ただ、残念ながらいろんな問題があってプロジェクトは流れてしまいました。脚本にも“賞味期限”があり、時間が経ち過ぎると色褪せてしまうので実現できませんでしたが、いつか日本でも撮影したいですね。

一緒に活動している仲間がインスピレーションをくれる

―ぜひ、楽しみにしております。おふたりとも積極的に創作活動を続けられていますが、ボナールにとってのマルトのように、インスピレーションを与えてくれる存在はいますか?

監督 もちろんいますよ! だから、僕がこの映画を撮ったのは、偶然ではないのかもしれません。僕には26年間一緒に暮らしている人がいますが、彼のおかげで僕の創作意欲は豊かなものになっていると感じています。

なので、この作品は彼に捧げているというか、僕たちの関係に対する敬意の表れとも言えるのではないかなと。同じ方向を見ながら、ふたりで前へ向かって進んでいるんだということをこの作品を通じてより実感しました。

ヴァンサンさん 僕は舞台の演出家としても活動をしているので、最初の頃からずっと一緒にやってきた俳優たちからはいつも刺激をもらっています。誰かひとりというわけではないけれど、彼らみんなが僕にとっては大事な存在です。

自分自身の未来と運命を信じて、期待し続けてほしい

―それでは最後に、ananweb読者に向けてメッセージをお願いします。

監督 20代や30代くらいの年代だと、「素敵な恋愛をして結婚したい!」と考えているかたが多いと思います。それだけにボナールとマルトのように長く一緒にいるカップルの姿から、現実はそれほど理想的ではないんだと感じる部分もあるかもしれませんが、がんばればきっとあなたも頂点に近づけるはずです。

ヴァンサンさん そのためには、まず自分自身の未来と運命を信じてくださいね。そして、あなたが口にした言葉が物事をそちらの方向に動かすこともあるかもしれないので、誰かに耳を傾けてもらえるという希望を失わず、期待し続けてほしいです。

監督 それはまさに自らが置かれていた社会的境遇から抜け出そうとしたマルトがしていたことでもありますが、自分の力で自分自身に違う人生を与える生き方は参考にしてみてください。

インタビューを終えてみて…。

撮影からインタビューまで、終始和気あいあいと会話を楽しんでいたヴァンサンさんとプロヴォ監督。おふたりの穏やかなオーラに包まれながら、優しい時間を過ごすことができた取材となりました。リスペクトし合うおふたりだからこそ生み出すことができた力作をぜひお見逃しなく。

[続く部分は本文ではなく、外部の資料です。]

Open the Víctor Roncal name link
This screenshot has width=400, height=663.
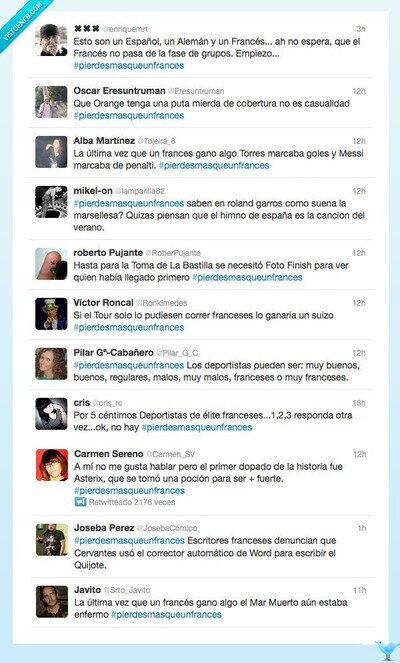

Vol. 654まで続いた「映画、ときどき私」の連載は今回で最後となります。国内外の監督や俳優のみなさんに数多くインタビューさせていただき、思い出深い取材ばかりです。長きにわたりお付き合いいただき、ありがとうございました!

絵画のような美しい景色と激しい愛情に引き込まれる

常識を超えた型破りな関係でありながら、誰よりもお互いを求め合い、理解し合っていたボナールとマルト。その姿に愛の奥深さや幸せとは何かについて、誰もが考えさせられるはずです。


写真・園山友基(ヴァンサン・マケーニュ、マルタン・プロヴォ) 取材、文・志村昌美

ストーリー

1893年、画家とモデルとしてパリで出会ったピエールとマルト。ブルジョア出身のピエールは謎めいたマルトに強く惹かれていく。田舎に家を見つけると、ふたりは社交的な世界から離れて一緒に暮らし始める。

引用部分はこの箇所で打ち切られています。